=== Work instructions ===
Verbatim output required. Print the data in full.

=== Pixel coordinate grounding data ===
• • • • •
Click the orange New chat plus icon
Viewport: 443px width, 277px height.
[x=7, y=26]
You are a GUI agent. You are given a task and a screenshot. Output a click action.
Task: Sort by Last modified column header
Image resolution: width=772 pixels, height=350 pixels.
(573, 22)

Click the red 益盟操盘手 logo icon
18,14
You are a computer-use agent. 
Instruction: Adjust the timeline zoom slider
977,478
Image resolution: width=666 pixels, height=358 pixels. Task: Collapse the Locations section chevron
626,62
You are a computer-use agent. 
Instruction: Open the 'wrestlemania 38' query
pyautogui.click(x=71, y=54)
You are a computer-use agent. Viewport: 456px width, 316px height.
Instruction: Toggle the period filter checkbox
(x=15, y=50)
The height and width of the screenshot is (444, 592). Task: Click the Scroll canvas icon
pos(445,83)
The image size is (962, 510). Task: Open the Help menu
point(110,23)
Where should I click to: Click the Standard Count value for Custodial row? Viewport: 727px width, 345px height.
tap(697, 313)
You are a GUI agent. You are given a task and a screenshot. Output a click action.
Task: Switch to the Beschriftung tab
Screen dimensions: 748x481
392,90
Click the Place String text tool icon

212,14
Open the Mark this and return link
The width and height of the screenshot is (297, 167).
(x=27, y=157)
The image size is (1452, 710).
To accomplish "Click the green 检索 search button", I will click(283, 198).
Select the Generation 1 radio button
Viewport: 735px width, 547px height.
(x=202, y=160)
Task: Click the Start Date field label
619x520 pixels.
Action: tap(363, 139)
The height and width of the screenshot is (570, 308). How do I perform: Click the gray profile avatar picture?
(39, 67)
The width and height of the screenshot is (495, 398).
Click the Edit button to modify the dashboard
• • • • •
=== Completed task ===
Click the orange New chat plus icon
Viewport: 443px width, 277px height.
[x=7, y=26]
You are a GUI agent. You are given a task and a screenshot. Output a click action.
Task: Sort by Last modified column header
Image resolution: width=772 pixels, height=350 pixels.
(573, 22)

Click the red 益盟操盘手 logo icon
18,14
You are a computer-use agent. 
Instruction: Adjust the timeline zoom slider
977,478
Image resolution: width=666 pixels, height=358 pixels. Task: Collapse the Locations section chevron
626,62
You are a computer-use agent. 
Instruction: Open the 'wrestlemania 38' query
pyautogui.click(x=71, y=54)
You are a computer-use agent. Viewport: 456px width, 316px height.
Instruction: Toggle the period filter checkbox
(x=15, y=50)
The height and width of the screenshot is (444, 592). Task: Click the Scroll canvas icon
pos(445,83)
The image size is (962, 510). Task: Open the Help menu
point(110,23)
Where should I click to: Click the Standard Count value for Custodial row? Viewport: 727px width, 345px height.
tap(697, 313)
You are a GUI agent. You are given a task and a screenshot. Output a click action.
Task: Switch to the Beschriftung tab
Screen dimensions: 748x481
392,90
Click the Place String text tool icon

212,14
Open the Mark this and return link
The width and height of the screenshot is (297, 167).
(x=27, y=157)
The image size is (1452, 710).
To accomplish "Click the green 检索 search button", I will click(283, 198).
Select the Generation 1 radio button
Viewport: 735px width, 547px height.
(x=202, y=160)
Task: Click the Start Date field label
619x520 pixels.
Action: tap(363, 139)
The height and width of the screenshot is (570, 308). How do I perform: Click the gray profile avatar picture?
(39, 67)
The width and height of the screenshot is (495, 398).
Click the Edit button to modify the dashboard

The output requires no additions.